Is Your Commission Plan the Problem?

This is one of the topics I will be covering at the Sales Summit Oct 4th at Dreamforce this year as I dive into the topic of Sales Acceleration.

Want to create and sustain a top-performing sales team and get the steady growth you need for your business? Rethink the relationship your sales team has with the money you pay them for what they do.

Conventional commission plans are at the heart of a problem that’s shockingly widespread in sales organizations today: underperforming salespeople remain employed far too long the the same workplace. Even worse: there remains a stubborn unwillingness to do anything about it.

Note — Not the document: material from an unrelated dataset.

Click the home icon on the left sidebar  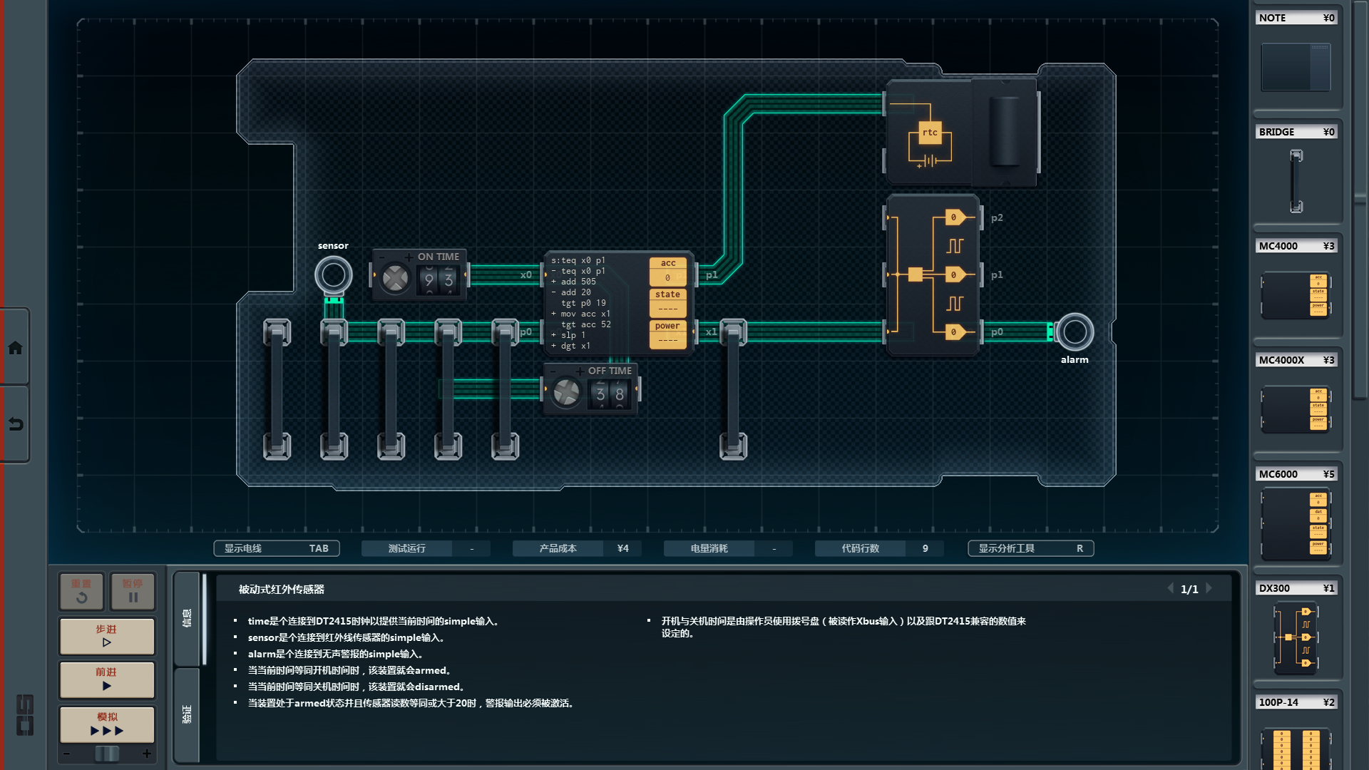tap(15, 348)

Let’s look at how this happens, the reasons why it remains a problem, and how you can solve it.


An accountability program that relies on paying people commissions as its core reward is a sure-fire way of obtaining subpar performance. Salespeople aren’t meant to be paid for just showing up and doing adequate work: they’re meant to perform consistently at a top level so your business can grow steadily.

That’s what the money is for (or is supposed to be for).

So why then do so many business leaders instead just settle for subpar performance, year after year?

To answer that question, look at what happens in a typical company. Sales targets are set annually and half the team will hit those targets.

Half. That’s it. While 10% will be too new to measure effectively, the remaining 40% will continually miss their quota, despite having every opportunity to accomplish their goal.

Think about that last point for a moment: in a typical sales organization today, four in ten of your people aren’t doing what you hired them to do. And you keep rewarding them for this!

No business out there today would tolerate that kind of track record from their accounting department (can you imagine 40% of invoices not getting paid?) So why does sales get a pass?


Here are highlights of the resistance I see from companies who know they have a sales performance problem but stay stubbornly wedded to settling for the status quo:

  • “The chronic non-performers are paid less, so they are not costing as much to keep on payroll.”
  • “It’s better to have a marginal performer covering a key territory than to have it left open to the competition.”
  • “It’s best to leave them alone and let them quit on their own rather than fire them because its costs less.”
  • “This is normal, and you can never have a team accomplishing 100% of their goals.”

All of these are excuses that keep sales leaders from achieving maximum revenue acceleration from their team. It treats salespeople as cost centers, rather than revenue centers. It also overlooks the fact that when poor performers are retained, your top performers leave because they don’t like to be part of a mediocre organization.

Unless you put individual accountability at the core of your relationship between your business and your sales teams, you risk being stuck in this endless cycle of subpar performance and a diet of excuses to justify that level of activity (or inactivity). Greater accountability hinges on creating a new relationship between performance expectations and financial compensation.


Understand: the best companies define and refine performance metrics beyond quota performance, not commissions. I cover this in a case study in Chapter 1 of my book, Non-Stop Sales Boom. In essence: the company in the review was successful in creating a team of supercharged sellers, but only after they began involving their team members in setting tightly managed targets and providing training where needed. Poor performers were either coached up or out quickly.

This is a repeatable approach that any business can implement. Therefore, tackle this problem once and for all using a three-step approach that I call Start High, Reach Higher, Stay Accountable.

Here’s how it works.

START HIGH: Pay your team a high base salary. Make the salary the same as the on-target earnings would have been with their old base-plus-commission model.

REACH HIGHER: Hitting targets are now the baseline minimum of continued employment in your sales department. Communicate this clearly and with a contract. Each target can be different depending on the territory, the tenure of the sales reps and the product mix. Add an accelerator commission for people who overachieve.

STAY ACCOUNTABLE: Measure leading and lagging KPI’s and communicate to the team weekly where they are at using a sales dashboard. Complement this with weekly coaching and hold each team member to account for reaching their individual sales goals. As the year progresses, make decisions about who stays and who goes based on their willingness to do the work required to hit the goals, and their ability to hit their goals. Do not keep non-performers in place for any longer than five successive quarters.


Stop settling for status quo, subpar performance. Look carefully at your commission plan and ask yourself whether it’s built on assumptions that reward achieving minimum performance, or recognize and encourage top results from your sales team quarter after quarter, year after year.